Your assignment | Look below for the line holding "New Listings (673, 94)" and the line holding "June 2022 (670, 327)". Repeat those two and everything between, exactly.

Material provided |
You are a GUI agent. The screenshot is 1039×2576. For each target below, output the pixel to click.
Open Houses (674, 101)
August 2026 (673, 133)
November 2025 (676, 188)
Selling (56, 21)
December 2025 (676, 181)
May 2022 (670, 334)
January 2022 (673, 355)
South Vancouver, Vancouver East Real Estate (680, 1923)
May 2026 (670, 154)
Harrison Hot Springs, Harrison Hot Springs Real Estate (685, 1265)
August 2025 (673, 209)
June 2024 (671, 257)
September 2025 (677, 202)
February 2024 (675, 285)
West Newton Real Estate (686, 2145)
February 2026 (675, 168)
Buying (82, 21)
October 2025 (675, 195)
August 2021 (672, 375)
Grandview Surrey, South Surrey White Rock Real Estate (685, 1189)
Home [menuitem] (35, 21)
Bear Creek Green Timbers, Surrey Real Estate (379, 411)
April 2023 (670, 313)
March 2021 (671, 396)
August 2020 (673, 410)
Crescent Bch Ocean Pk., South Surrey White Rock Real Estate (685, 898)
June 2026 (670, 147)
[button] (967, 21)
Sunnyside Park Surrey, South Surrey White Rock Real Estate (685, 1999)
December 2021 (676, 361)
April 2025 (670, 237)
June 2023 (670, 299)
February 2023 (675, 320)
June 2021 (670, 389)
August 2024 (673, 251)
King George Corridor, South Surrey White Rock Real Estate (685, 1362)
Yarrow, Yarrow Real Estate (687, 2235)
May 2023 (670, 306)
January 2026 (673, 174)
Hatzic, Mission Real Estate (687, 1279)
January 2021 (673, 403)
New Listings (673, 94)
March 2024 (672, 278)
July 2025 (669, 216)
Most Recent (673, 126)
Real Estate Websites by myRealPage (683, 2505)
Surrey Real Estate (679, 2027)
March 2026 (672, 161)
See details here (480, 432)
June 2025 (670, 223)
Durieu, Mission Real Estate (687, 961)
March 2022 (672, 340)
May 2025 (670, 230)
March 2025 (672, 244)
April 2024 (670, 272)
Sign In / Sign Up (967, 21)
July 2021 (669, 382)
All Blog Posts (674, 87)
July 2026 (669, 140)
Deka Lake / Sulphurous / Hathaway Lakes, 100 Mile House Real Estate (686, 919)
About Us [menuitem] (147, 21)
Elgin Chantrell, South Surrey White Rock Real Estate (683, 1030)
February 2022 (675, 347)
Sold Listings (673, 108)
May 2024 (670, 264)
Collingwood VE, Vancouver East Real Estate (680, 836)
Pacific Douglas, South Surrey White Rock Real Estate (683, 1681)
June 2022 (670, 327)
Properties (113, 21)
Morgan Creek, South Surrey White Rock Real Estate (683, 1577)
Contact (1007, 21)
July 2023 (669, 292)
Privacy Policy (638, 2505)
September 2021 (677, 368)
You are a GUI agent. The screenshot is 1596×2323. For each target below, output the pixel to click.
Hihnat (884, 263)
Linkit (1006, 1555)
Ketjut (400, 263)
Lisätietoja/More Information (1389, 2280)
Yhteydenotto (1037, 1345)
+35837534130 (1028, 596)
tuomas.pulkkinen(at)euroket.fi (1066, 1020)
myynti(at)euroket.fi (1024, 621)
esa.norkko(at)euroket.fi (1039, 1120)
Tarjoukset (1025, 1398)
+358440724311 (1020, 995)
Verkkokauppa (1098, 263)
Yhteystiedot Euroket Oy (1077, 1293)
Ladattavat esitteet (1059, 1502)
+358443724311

Solved problem |
New Listings (673, 94)
March 2024 (672, 278)
July 2025 (669, 216)
Most Recent (673, 126)
Real Estate Websites by myRealPage (683, 2505)
Surrey Real Estate (679, 2027)
March 2026 (672, 161)
See details here (480, 432)
June 2025 (670, 223)
Durieu, Mission Real Estate (687, 961)
March 2022 (672, 340)
May 2025 (670, 230)
March 2025 (672, 244)
April 2024 (670, 272)
Sign In / Sign Up (967, 21)
July 2021 (669, 382)
All Blog Posts (674, 87)
July 2026 (669, 140)
Deka Lake / Sulphurous / Hathaway Lakes, 100 Mile House Real Estate (686, 919)
About Us [menuitem] (147, 21)
Elgin Chantrell, South Surrey White Rock Real Estate (683, 1030)
February 2022 (675, 347)
Sold Listings (673, 108)
May 2024 (670, 264)
Collingwood VE, Vancouver East Real Estate (680, 836)
Pacific Douglas, South Surrey White Rock Real Estate (683, 1681)
June 2022 (670, 327)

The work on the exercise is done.